When I did the top to my clock (see my project), I did the reverse. I made the frame first, and then using a hand plane, shooting board and paper shims. I shaved the insert to fit the frame. If you want the detailed proceedure, just request it here, and I will post what I did tonight.


----------



## GaryC (Dec 31, 2008)

One way is to do all your cutting on a sled with each measurement stop blocked. It's faster and accurate once you have your blocks in place.


----------



## CharlieM1958 (Nov 7, 2006)

The only trick I know is to not try to cut the four sides precisely correct the first time. Err on the long side, and sneak up on the exact fit.


----------



## cncworks (Nov 8, 2009)

Well, thanks, y'all. I was hoping for a magic trick and find out that persistence and practice may be the only trick there is.

Donn
theoregonartisan.com


----------



## knotheadswoodshed (Jun 14, 2012)

it seems to me, and I mean no disrespect here, that some of you are probably over thinking the task at hand, its really one of those things where ,once you get it, you slap your fore head and say "duh"

take a look at my project here on LJ, or any of my boxes on my website, look at the inside and outside views of the lid. If you still dont get it, I would be happy to lay it out step by step,
regards
Randy


----------



## CharlieM1958 (Nov 7, 2006)

Randy: That's a gorgeous box. But it's also very different in style from what Donn is asking about. Unless I'm totally missing your meaning, your technique would be irrelevant if one wanted their box lid to have, say, a 2" wide border around a small center panel.


----------



## knotheadswoodshed (Jun 14, 2012)

yes, the style is different, but the technique is the same, unless I am really missing something here, Charlie, you are forcing me to get my ass out of bed, make some coffee and get out to the shop and make a box with an overlay lid..LOL
nice boxes by the way, you do the lid locators same way I do, less material and less obtrusive


----------



## cncworks (Nov 8, 2009)

Charlie, Randy…beautiful boxes.

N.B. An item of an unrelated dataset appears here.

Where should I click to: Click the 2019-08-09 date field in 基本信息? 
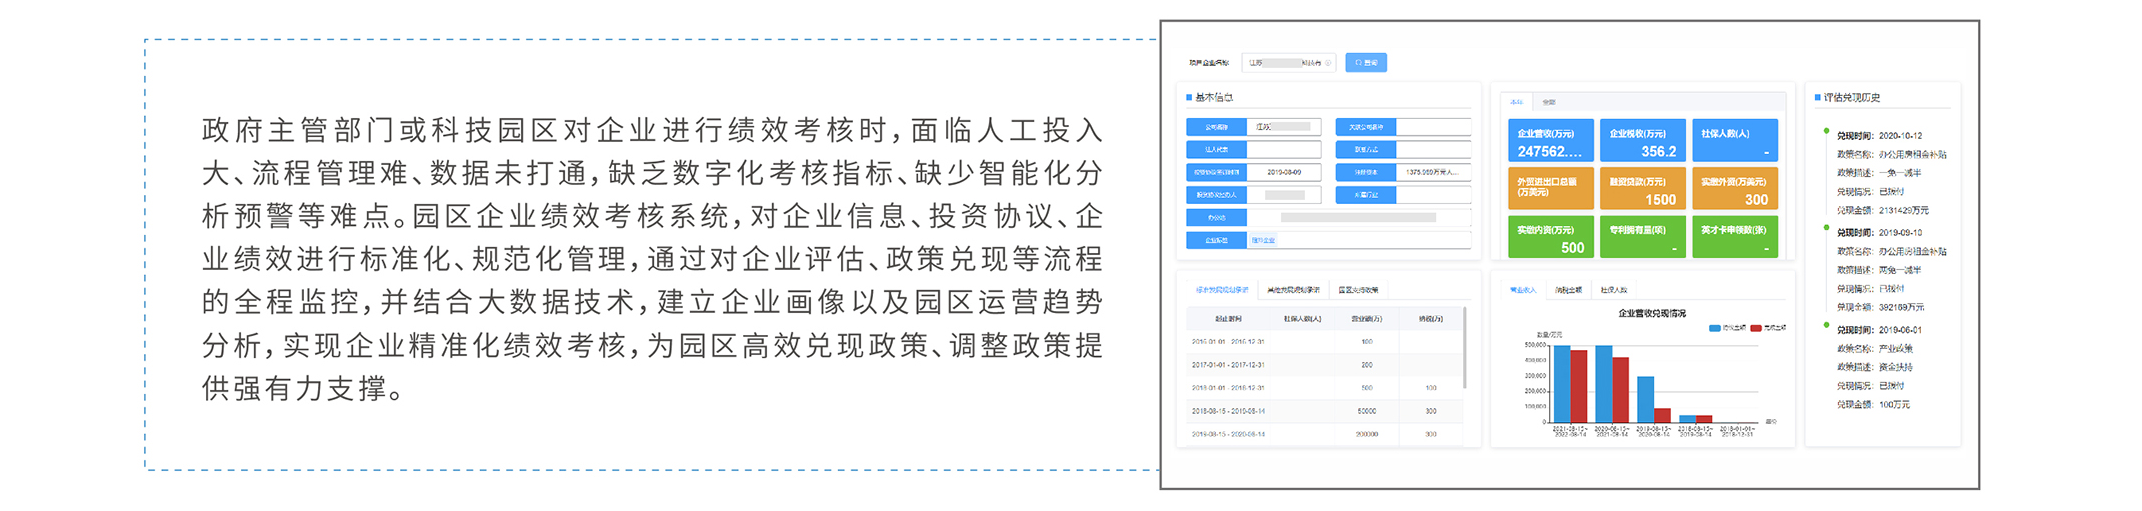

And a nice web site, Randy, I might perform some sincerest form of flattery on some of it.

Randy, you've set up the tease, but I couldn't get any views that made it obvious to me how to frame a panel, so any further clarification would be great.

I guess I am highjacking my own thread and I probably shouldn't ask, but hearing the hinging woes makes me wonder about the insert hinges. I tried them once, but I thought they looked a little cheesey, but then I see them on $300-$400 boxes on Etsy.

Donn
TheOregonArtisan.com


----------



## CharlieM1958 (Nov 7, 2006)

Randy, is that a floating panel? If so, I see what you're getting at. If not, I need more coffee too.


----------



## knotheadswoodshed (Jun 14, 2012)

@Charlie,
yes, pretty close, although its not a true "floating" panel as the banding locks it in place somewhat.

for reasons I wont go into here, I am precluding myself from any further posts here.


----------